-------- Entries supplied --------

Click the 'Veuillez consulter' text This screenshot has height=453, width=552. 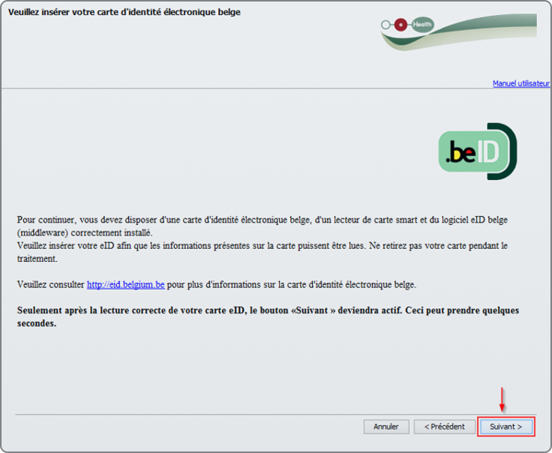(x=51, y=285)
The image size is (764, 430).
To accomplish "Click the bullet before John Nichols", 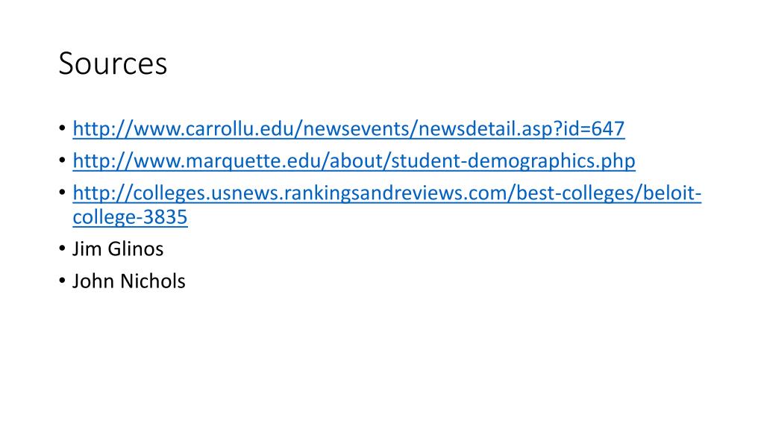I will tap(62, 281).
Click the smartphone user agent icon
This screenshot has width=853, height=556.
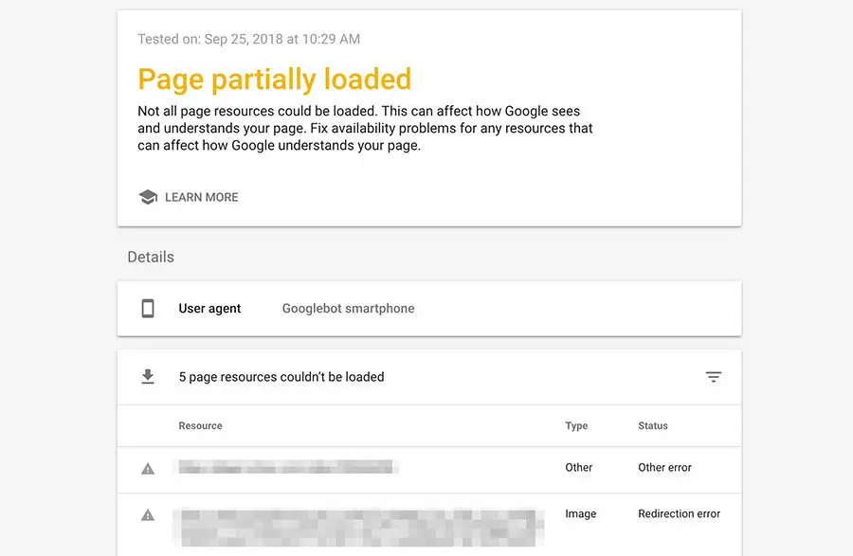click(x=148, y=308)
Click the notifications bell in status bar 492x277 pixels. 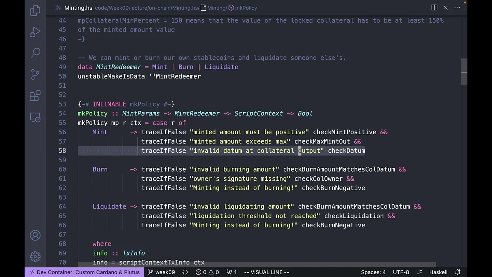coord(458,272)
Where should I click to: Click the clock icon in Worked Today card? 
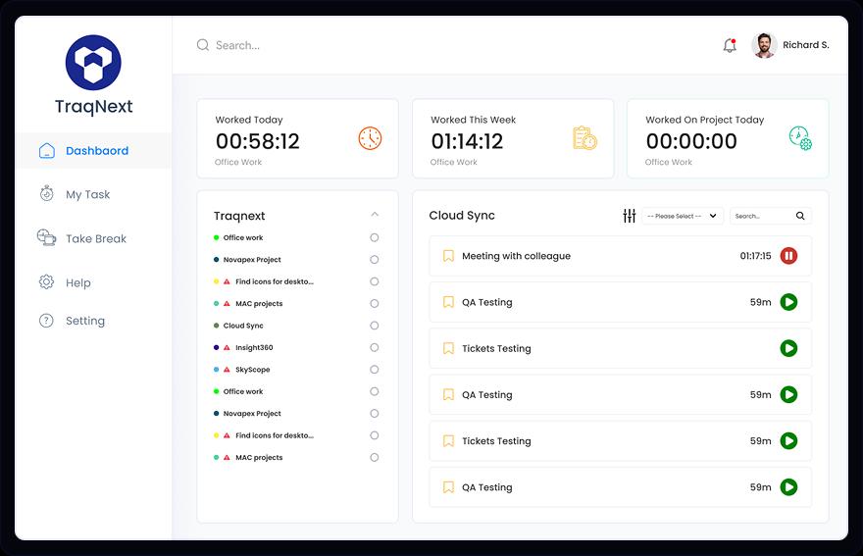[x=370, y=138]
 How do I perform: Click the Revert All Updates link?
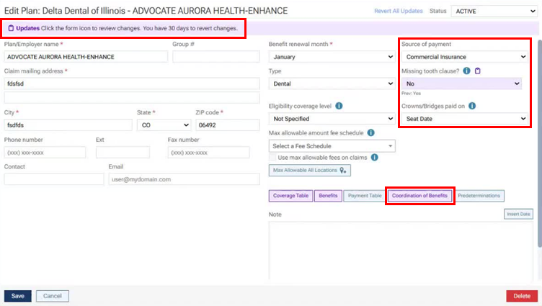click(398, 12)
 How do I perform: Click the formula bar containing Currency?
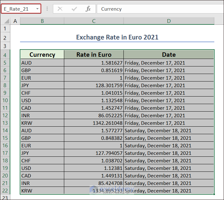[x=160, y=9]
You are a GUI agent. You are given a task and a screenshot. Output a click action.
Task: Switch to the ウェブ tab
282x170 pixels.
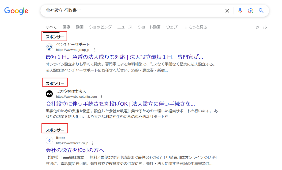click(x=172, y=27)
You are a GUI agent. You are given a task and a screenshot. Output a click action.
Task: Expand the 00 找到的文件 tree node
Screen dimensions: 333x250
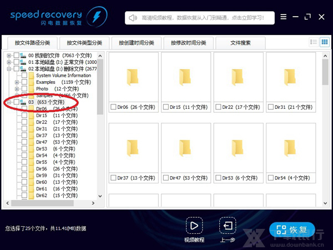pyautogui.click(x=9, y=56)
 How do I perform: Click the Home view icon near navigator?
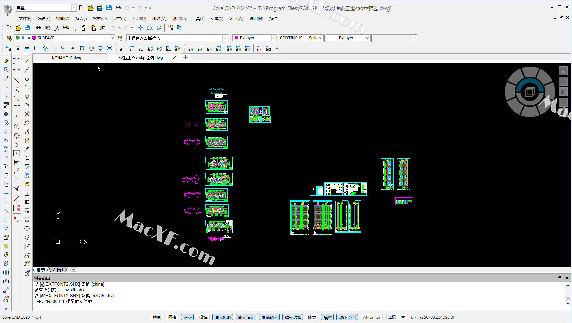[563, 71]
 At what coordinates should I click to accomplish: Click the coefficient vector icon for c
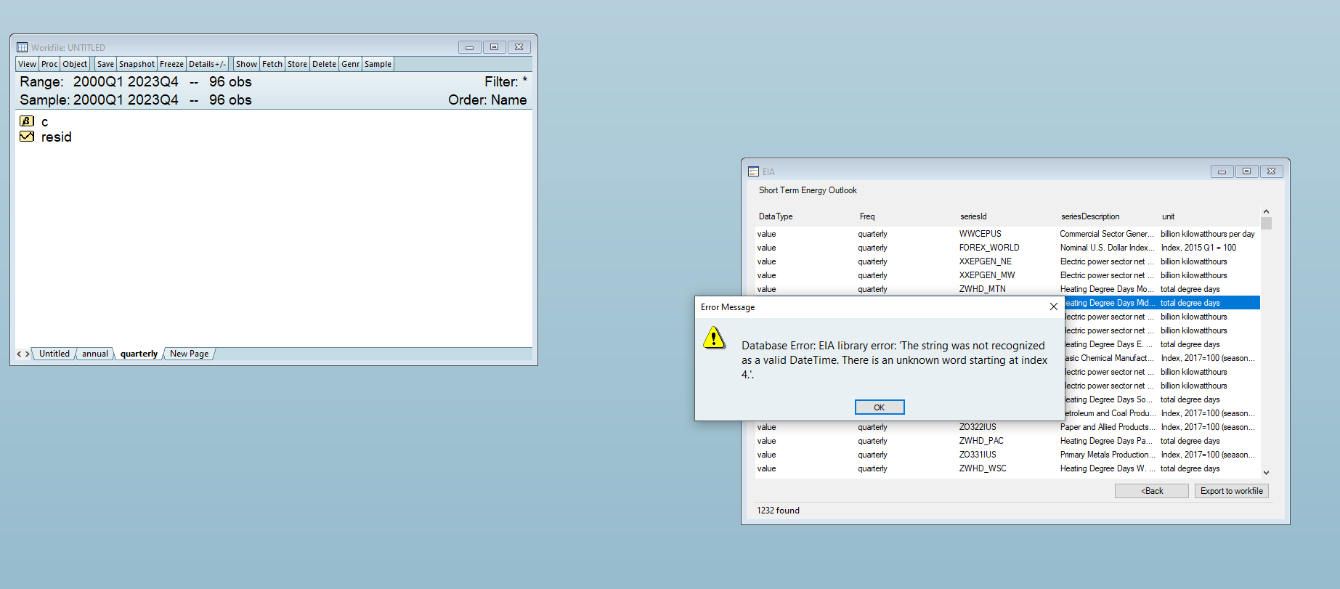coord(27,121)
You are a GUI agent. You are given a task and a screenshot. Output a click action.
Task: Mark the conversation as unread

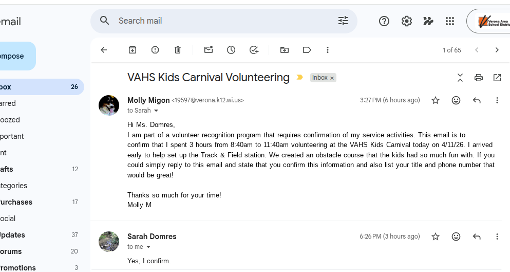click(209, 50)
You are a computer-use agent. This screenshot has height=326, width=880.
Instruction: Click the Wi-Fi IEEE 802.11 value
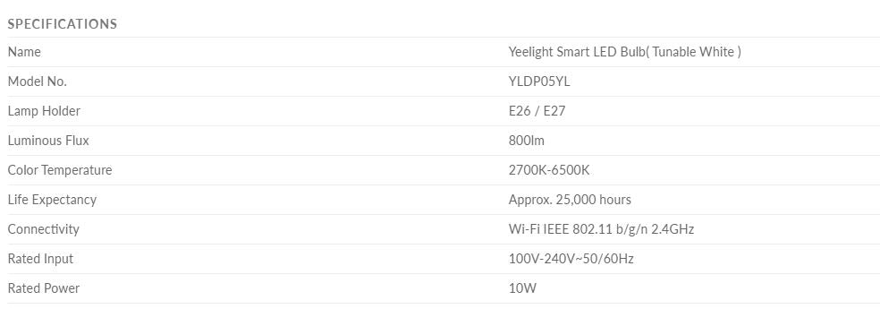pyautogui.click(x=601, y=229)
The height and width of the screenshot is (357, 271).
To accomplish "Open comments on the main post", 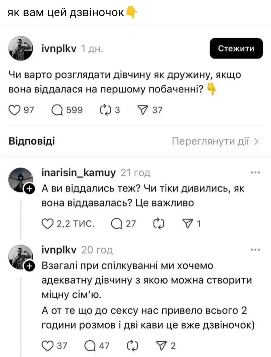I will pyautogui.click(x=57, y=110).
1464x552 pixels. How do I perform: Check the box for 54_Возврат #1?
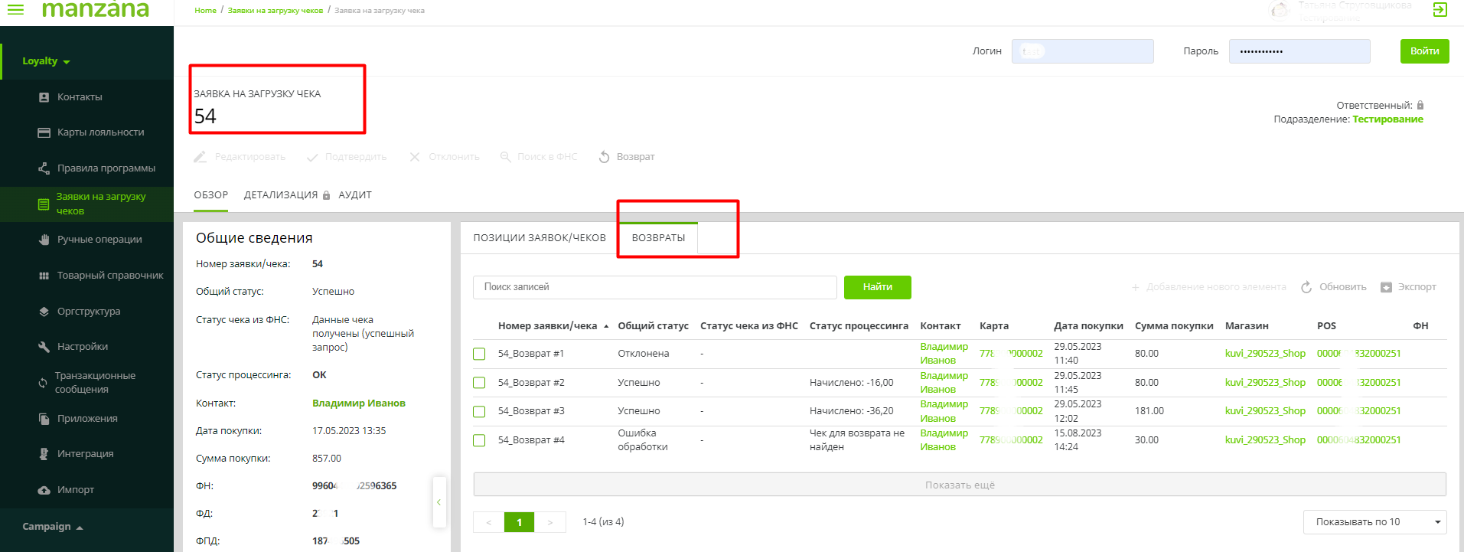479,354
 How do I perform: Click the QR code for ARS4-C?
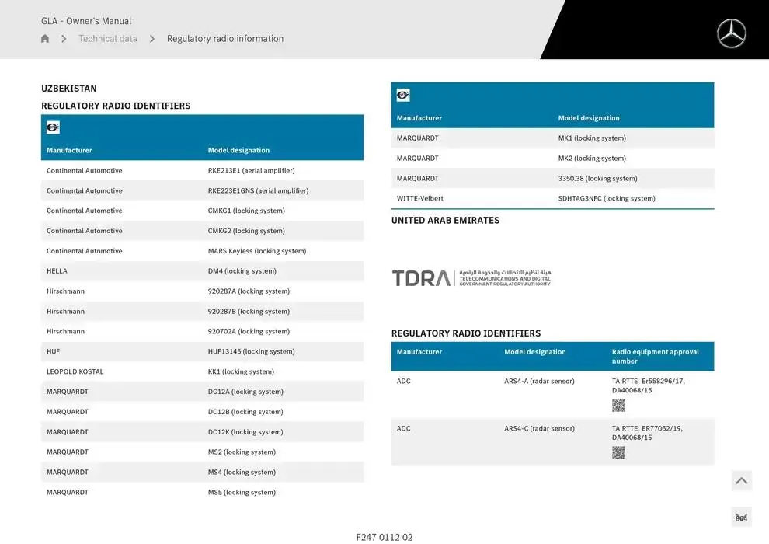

--------

### What you need to do
Could you write out again, exactly, the lines from the line containing "1464x552 pixels. How" through the last line of the records above? Leave out the pictures.

### Exercise response
1464x552 pixels. How do I perform: Check the box for 54_Возврат #1?
479,354
 How do I perform: Click the QR code for ARS4-C?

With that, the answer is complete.